In this statement, we don't know whether the lefthand or the righthand
side will be evaluated first. If the righthand side is first to be
evaluated, then we get:

*p = ConvertToLowercase(*p);
p = p + 1;

If the lefthand side is evaluated first, we get:

p = p + 1;
*p = ConvertToLowercase(*p);

The original statement has two possible distinct behaviours depending
on how the compiler chooses to handle the "unspecified" behaviour.
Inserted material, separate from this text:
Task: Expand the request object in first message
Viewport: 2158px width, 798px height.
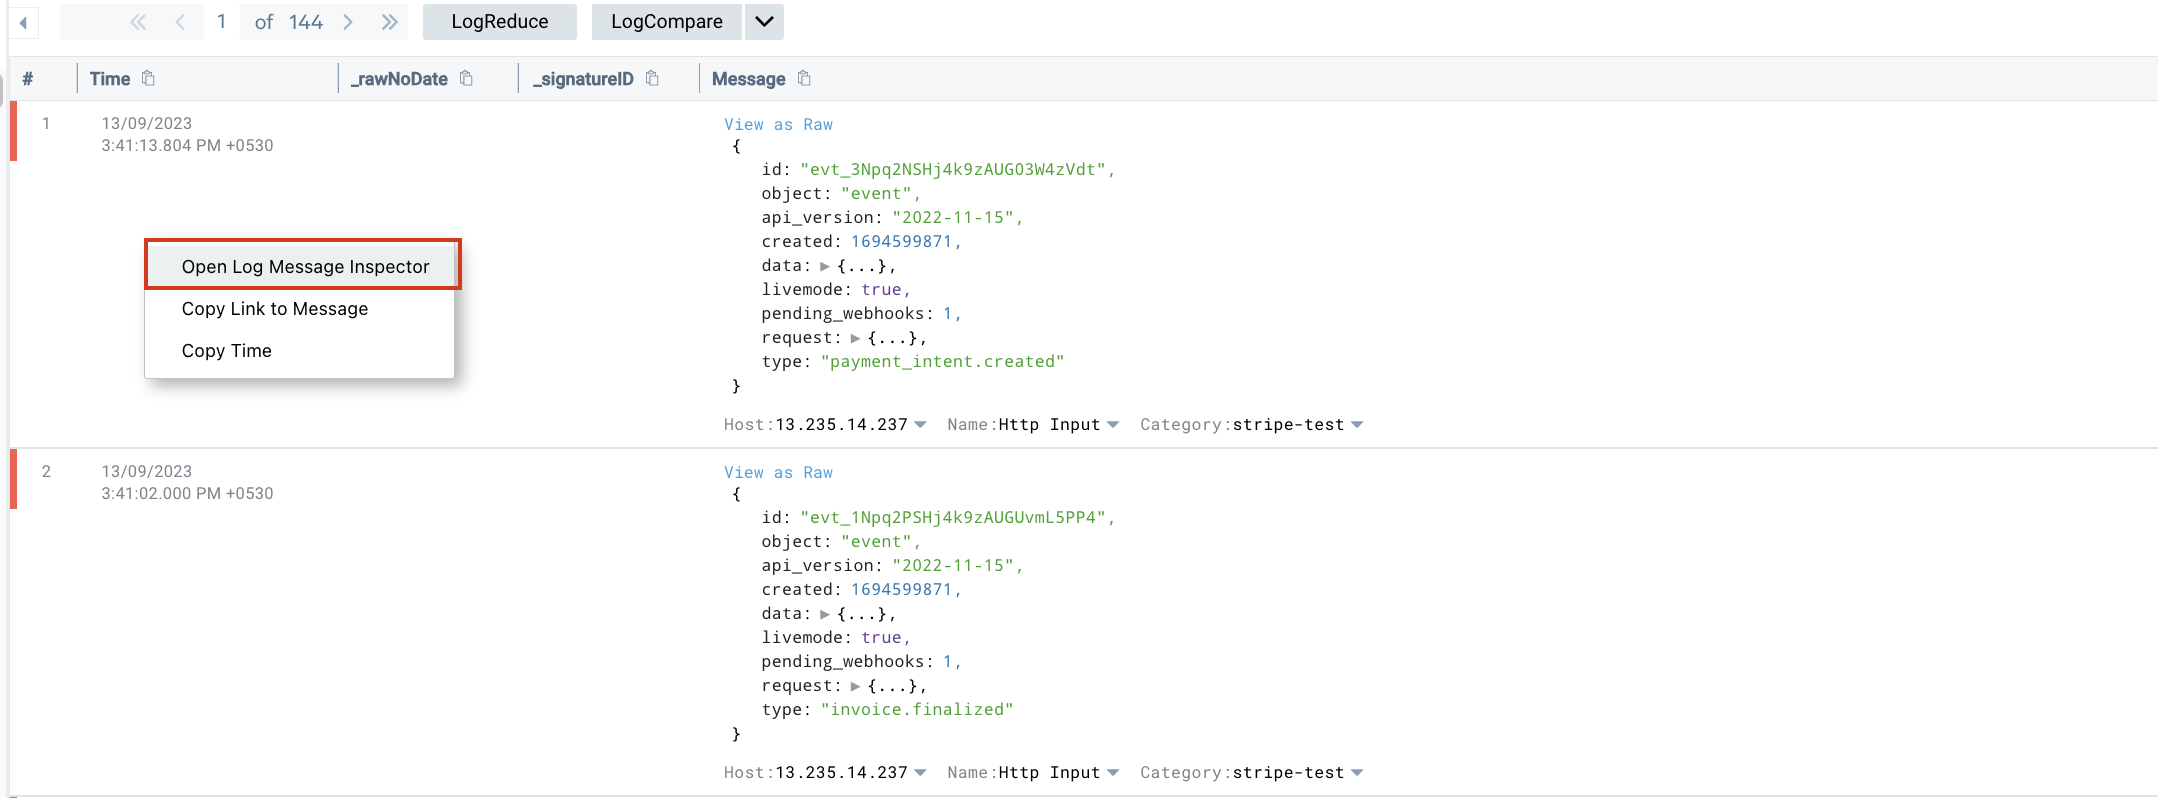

Is there any sort of tool that can go through code and warn about
instances in which "unspecified" behaviour can result in two or more
different behaviours?

gcc is neat in that it warns about a sequence point violation; for
instance if you do the following:
i++ + i++
then you get:
test.c:5: warning: operation on `i' may be undefined

Just wondering if there's a tool that will warn about unspecified
order of evaluation, or any unspecified behaviour for that matter.
 
3

31349 83652

Tomás Ó hÉilidhe said:
Just wondering if there's a tool that will warn about unspecified
order of evaluation, or any unspecified behaviour for that matter.

<OT>
gcc warns about that construct

tmp$ echo 'char f(char x){return x;}int main(void){char*p;*p+
+=f(*p);return 0;}' | /usr/bin/gcc -Wall -xc -
<stdin>: In function ‘main’:
<stdin>:1: warning: operation on ‘p’ may be undefined
tmp$


Or you could try lint.
</OT>
 
T

Tomás Ó hÉilidhe

gcc warns about that construct


Thanks for that. I must not have used -Wall when I was compiling my
code.

tmp$ echo 'char f(char x){return x;}int main(void){char*p;*p+
+=f(*p);return 0;}' | /usr/bin/gcc -Wall -xc -
<stdin>: In function ‘main’:
<stdin>:1: warning: operation on ‘p’ may be undefined
tmp$


That command line thing is pretty cool. Got it working on Windows just
there but I haven't figured out how to work it with preprocessor stuff.
 
C

CBFalconer

Tomás Ó hÉilidhe said:
Is there any sort of tool out there that can warn about code that
can behave differently depending on "unspecified" behaviour? For
instance, take the following statement:

*p++ = ConvertToLowercase(*p);

In this statement, we don't know whether the lefthand or the
righthand side will be evaluated first. If the righthand side is
first to be evaluated, then we get:

*p = ConvertToLowercase(*p);
p = p + 1;

If the lefthand side is evaluated first, we get:

p = p + 1;
*p = ConvertToLowercase(*p);

The original statement has two possible distinct behaviours
depending on how the compiler chooses to handle the "unspecified"
behaviour.

And neither may occur. The standard clearly states that the
results are undefined. If you write foolish code like that you
expect random crashes.

Some tools will warn about some failures. None will catch all.